ARİF NİHAT ASYA EDİRNE KASİDESİ

Orhan Arslan
Orhan Arslan
ARİF NİHAT ASYA EDİRNE KASİDESİ
14-02-2017

Büyük Şairin Edirne hakkındaki  fikirlerini anlatan; kasidesi ve hayatı hakkında kısa bilgi vermek istiyorum. Bugünlerde Edirne´nin önemli olduğu düşüncesindeyim. Başkentlik serüveninde; İstanbul´un başkent olmasını yolu; Edirne´den  geçer...
Arif Nihat Asya, 7 Şubat 1904 tarihinde Çatalca´nın İnceğiz köyünde, Ziver Efendi ile Zehra Hanımın ilk ve tek çocuğu olarak dünyaya gelir. 5 Ocak 1975 tarihinde Ankara´da vefat eder..
Arif Nihat Asya Edirne Lisesinde de görev yapar ama annesi rahatsızdır ve Edirne´nin iklimine alışamazlar ve İstanbul´a dönerler..
Arif Nihat Asya , tarihe giderken ecdadımız için önemli olan ve mazimizin şekillenmesinde payları bulunan şehirlere özellikle eğilir, onlardaki ihtişamı gözler önüne sermeye çalışır. Onun şiirlerinde Edirne´nin ayrı bir yeri vardır. "Osmanlı´ya payitahtlık eden bu serhat şehri, Arif Nihat´ın şiirlerinde İstanbul ve Konya´dan sonra ismi en çok geçen üçüncü şehir Edirne´dir.

:::::

* Kısa görev 1:
Aşağıdaki üç ifadenin alıntıyla uyuşup uyuşmadığını belirtin: (a) Arif Nihat Asya 1904 yılında Çatalca'da doğmuştur. (b) Arif Nihat Asya ve ailesi Edirne'ye kalıcı olarak yerleşmiştir. (c) Arif Nihat Asya'nın şiirlerinde adı en çok geçen şehir Edirne'dir. Her biri için evet ya da hayır yazın ve kararı belirleyen sözleri alıntıdan aynen aktarın.
* Kısa görev 2:
Alıntının "Büyük Şairin Edirne" ile "ve İstanbul´a dönerler.." arasındaki kısmını, iki uç da dahil, kelimesi kelimesine aktarın.

:::::

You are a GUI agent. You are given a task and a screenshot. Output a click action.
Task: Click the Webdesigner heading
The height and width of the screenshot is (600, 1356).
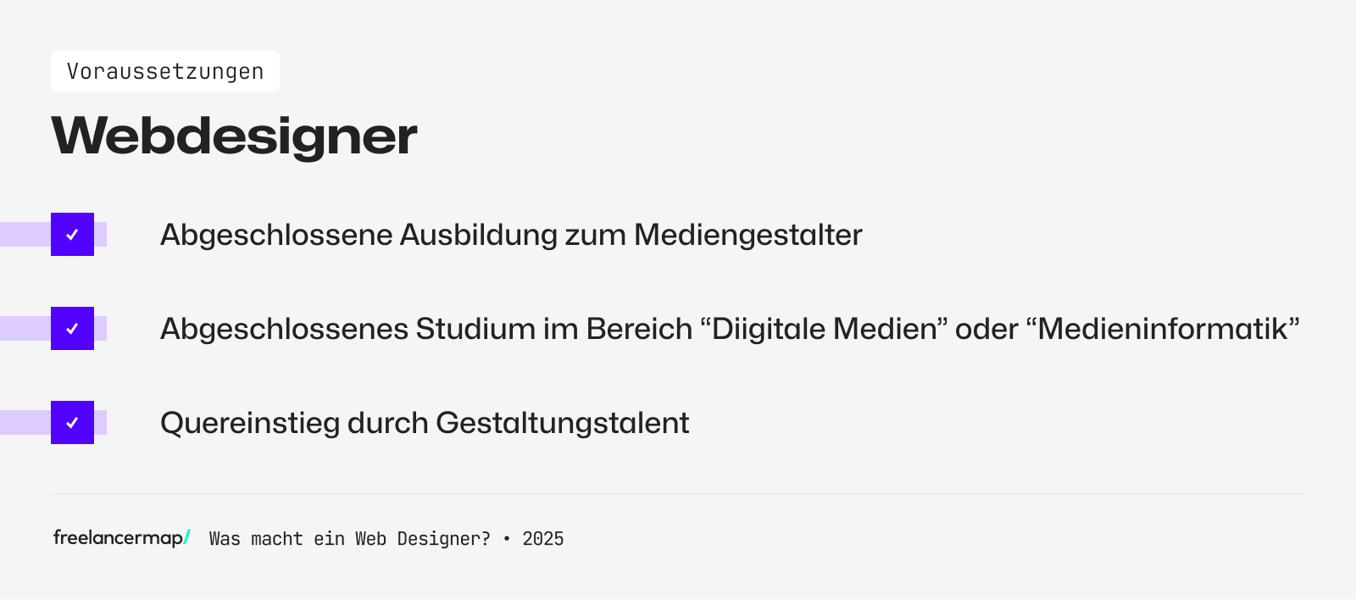tap(234, 136)
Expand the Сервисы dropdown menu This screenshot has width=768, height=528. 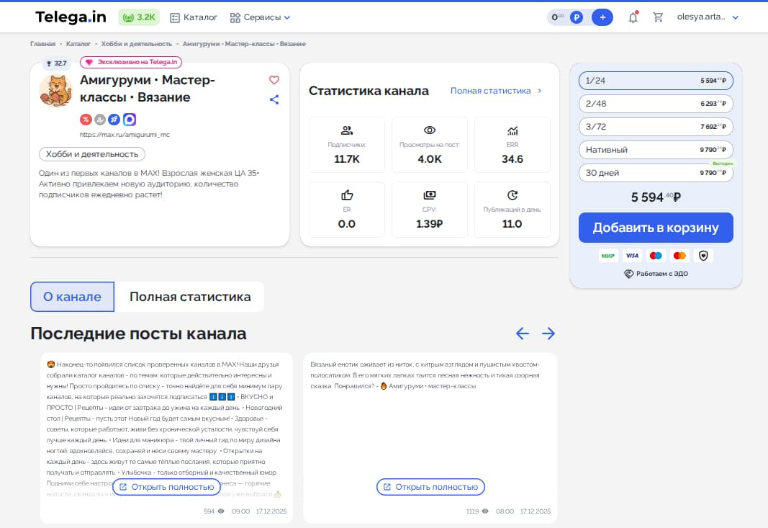pyautogui.click(x=260, y=17)
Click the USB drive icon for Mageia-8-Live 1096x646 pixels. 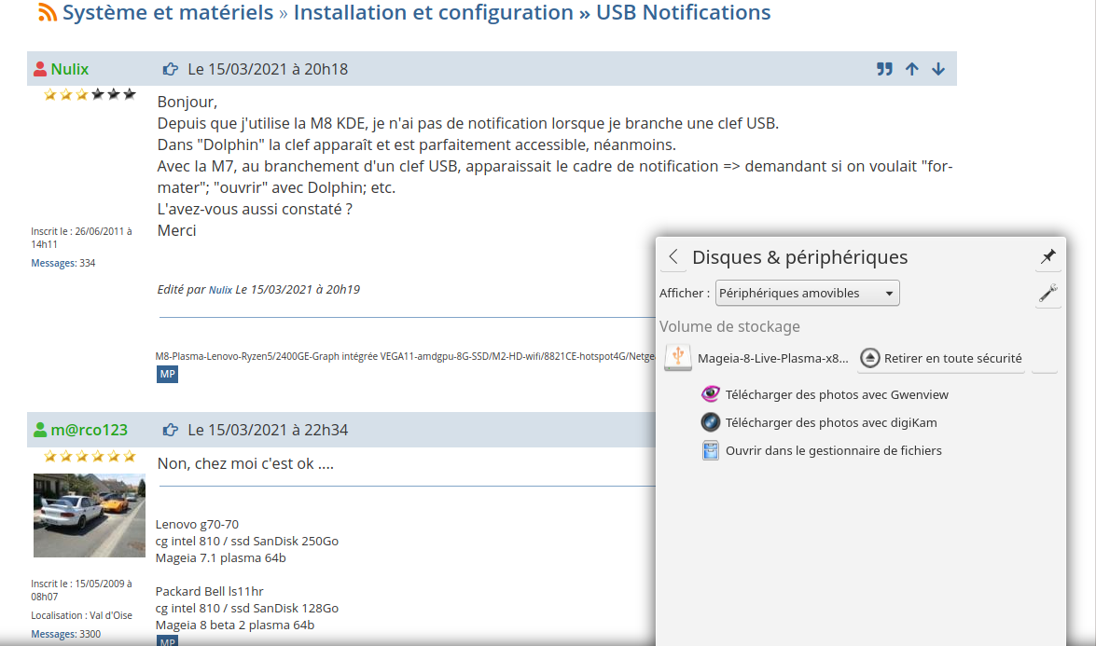click(x=677, y=358)
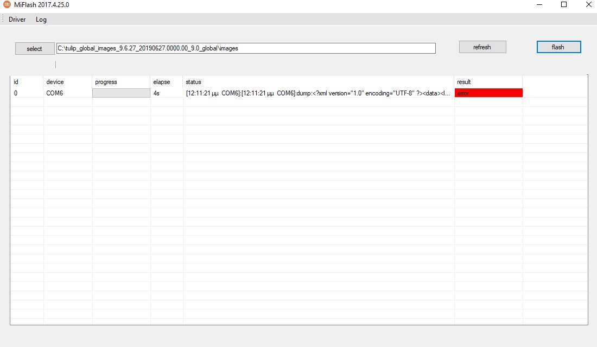Click the device column header
The image size is (597, 347).
[55, 82]
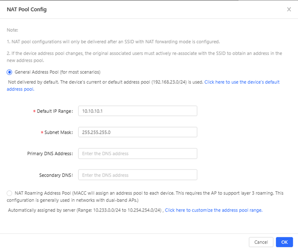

:::::

* Tam cevap 1:
(a) Evet: "7 Şubat 1904 tarihinde Çatalca´nın İnceğiz köyünde"
(b) Hayır: "Edirne´nin iklimine alışamazlar ve İstanbul´a dönerler"
(c) Hayır: "İstanbul ve Konya´dan sonra ismi en çok geçen üçüncü şehir Edirne´dir"

* Tam cevap 2:
Büyük Şairin Edirne hakkındaki  fikirlerini anlatan; kasidesi ve hayatı hakkında kısa bilgi vermek istiyorum. Bugünlerde Edirne´nin önemli olduğu düşüncesindeyim. Başkentlik serüveninde; İstanbul´un başkent olmasını yolu; Edirne´den  geçer...
Arif Nihat Asya, 7 Şubat 1904 tarihinde Çatalca´nın İnceğiz köyünde, Ziver Efendi ile Zehra Hanımın ilk ve tek çocuğu olarak dünyaya gelir. 5 Ocak 1975 tarihinde Ankara´da vefat eder..
Arif Nihat Asya Edirne Lisesinde de görev yapar ama annesi rahatsızdır ve Edirne´nin iklimine alışamazlar ve İstanbul´a dönerler..